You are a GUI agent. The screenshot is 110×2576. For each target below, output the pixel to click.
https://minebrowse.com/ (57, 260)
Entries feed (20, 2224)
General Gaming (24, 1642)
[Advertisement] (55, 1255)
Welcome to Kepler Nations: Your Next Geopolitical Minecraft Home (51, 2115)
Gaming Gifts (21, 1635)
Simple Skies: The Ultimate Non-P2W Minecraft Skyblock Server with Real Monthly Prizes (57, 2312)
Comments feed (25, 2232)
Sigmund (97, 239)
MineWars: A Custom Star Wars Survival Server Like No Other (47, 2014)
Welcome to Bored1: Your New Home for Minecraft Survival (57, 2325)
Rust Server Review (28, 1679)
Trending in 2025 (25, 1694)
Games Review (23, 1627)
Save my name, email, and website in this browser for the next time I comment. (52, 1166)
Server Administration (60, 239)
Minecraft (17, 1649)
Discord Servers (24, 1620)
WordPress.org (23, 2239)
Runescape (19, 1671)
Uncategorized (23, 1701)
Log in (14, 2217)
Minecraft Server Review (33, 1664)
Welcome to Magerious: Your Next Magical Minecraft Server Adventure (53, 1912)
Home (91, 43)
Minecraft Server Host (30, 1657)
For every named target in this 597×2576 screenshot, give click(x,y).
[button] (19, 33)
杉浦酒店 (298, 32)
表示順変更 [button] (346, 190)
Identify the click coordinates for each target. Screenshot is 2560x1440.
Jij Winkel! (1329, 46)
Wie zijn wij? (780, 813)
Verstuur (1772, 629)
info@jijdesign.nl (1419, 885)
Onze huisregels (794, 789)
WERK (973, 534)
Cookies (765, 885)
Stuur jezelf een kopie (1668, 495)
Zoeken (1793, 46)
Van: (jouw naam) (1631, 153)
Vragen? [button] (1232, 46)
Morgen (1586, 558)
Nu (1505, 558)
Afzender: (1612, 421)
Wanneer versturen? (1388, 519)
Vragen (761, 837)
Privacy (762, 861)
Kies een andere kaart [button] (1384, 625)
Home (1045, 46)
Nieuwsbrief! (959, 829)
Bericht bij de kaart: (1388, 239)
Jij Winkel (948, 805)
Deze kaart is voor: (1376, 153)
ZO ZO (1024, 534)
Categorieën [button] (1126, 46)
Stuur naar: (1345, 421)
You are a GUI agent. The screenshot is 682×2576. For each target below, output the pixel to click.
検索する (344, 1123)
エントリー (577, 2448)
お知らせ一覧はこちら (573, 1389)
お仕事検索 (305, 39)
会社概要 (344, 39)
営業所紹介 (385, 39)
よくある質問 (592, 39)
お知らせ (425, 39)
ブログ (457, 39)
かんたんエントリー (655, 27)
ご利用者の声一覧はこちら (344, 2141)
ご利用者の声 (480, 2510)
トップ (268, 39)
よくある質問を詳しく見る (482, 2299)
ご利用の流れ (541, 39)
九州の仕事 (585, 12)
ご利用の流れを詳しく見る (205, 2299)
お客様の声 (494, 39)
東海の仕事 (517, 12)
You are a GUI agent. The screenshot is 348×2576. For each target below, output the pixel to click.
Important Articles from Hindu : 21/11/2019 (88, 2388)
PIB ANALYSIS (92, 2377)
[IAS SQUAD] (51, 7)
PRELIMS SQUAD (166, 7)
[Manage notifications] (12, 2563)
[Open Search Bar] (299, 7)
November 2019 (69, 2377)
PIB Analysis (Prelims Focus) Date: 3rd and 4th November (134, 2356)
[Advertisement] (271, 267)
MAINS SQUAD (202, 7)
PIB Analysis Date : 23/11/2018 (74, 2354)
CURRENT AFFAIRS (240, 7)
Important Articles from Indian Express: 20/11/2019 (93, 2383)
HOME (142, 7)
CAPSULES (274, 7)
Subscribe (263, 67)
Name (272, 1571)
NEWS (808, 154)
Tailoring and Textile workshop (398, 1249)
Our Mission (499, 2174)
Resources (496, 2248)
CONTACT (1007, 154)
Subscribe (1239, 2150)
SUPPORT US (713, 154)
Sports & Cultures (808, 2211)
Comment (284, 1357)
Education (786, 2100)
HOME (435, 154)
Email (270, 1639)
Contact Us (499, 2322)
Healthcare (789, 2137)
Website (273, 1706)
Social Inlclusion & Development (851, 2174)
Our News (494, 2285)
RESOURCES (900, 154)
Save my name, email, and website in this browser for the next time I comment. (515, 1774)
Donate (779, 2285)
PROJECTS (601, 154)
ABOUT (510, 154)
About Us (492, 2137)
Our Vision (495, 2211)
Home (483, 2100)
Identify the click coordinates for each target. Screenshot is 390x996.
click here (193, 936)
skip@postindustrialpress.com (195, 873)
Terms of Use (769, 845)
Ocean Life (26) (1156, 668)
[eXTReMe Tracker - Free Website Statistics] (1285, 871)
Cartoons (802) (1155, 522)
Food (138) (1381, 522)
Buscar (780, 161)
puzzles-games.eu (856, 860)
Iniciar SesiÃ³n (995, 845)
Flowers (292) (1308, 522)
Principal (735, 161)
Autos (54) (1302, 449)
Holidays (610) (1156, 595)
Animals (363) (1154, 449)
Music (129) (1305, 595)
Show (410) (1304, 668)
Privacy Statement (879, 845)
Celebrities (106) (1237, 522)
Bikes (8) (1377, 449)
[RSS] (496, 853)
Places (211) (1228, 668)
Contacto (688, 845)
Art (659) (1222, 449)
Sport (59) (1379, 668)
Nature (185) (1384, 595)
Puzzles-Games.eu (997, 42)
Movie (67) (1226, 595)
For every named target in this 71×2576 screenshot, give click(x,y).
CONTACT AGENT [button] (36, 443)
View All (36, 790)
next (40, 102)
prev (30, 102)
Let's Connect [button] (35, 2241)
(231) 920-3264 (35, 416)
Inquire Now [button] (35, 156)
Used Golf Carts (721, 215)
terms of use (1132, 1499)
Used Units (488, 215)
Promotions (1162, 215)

Assignment >> Repeat the entries above verbatim, but only from the line that has "[eXTReMe Tracker - Free" down to the line that has "Used Golf Carts (721, 215)", inclusive.

Task answer >>
[eXTReMe Tracker - Free Website Statistics] (1285, 871)
Cartoons (802) (1155, 522)
Food (138) (1381, 522)
Buscar (780, 161)
puzzles-games.eu (856, 860)
Iniciar SesiÃ³n (995, 845)
Flowers (292) (1308, 522)
Principal (735, 161)
Autos (54) (1302, 449)
Holidays (610) (1156, 595)
Animals (363) (1154, 449)
Music (129) (1305, 595)
Show (410) (1304, 668)
Privacy Statement (879, 845)
Celebrities (106) (1237, 522)
Bikes (8) (1377, 449)
[RSS] (496, 853)
Places (211) (1228, 668)
Contacto (688, 845)
Art (659) (1222, 449)
Sport (59) (1379, 668)
Nature (185) (1384, 595)
Puzzles-Games.eu (997, 42)
Movie (67) (1226, 595)
For every named target in this 71×2576 screenshot, give click(x,y).
CONTACT AGENT [button] (36, 443)
View All (36, 790)
next (40, 102)
prev (30, 102)
Let's Connect [button] (35, 2241)
(231) 920-3264 (35, 416)
Inquire Now [button] (35, 156)
Used Golf Carts (721, 215)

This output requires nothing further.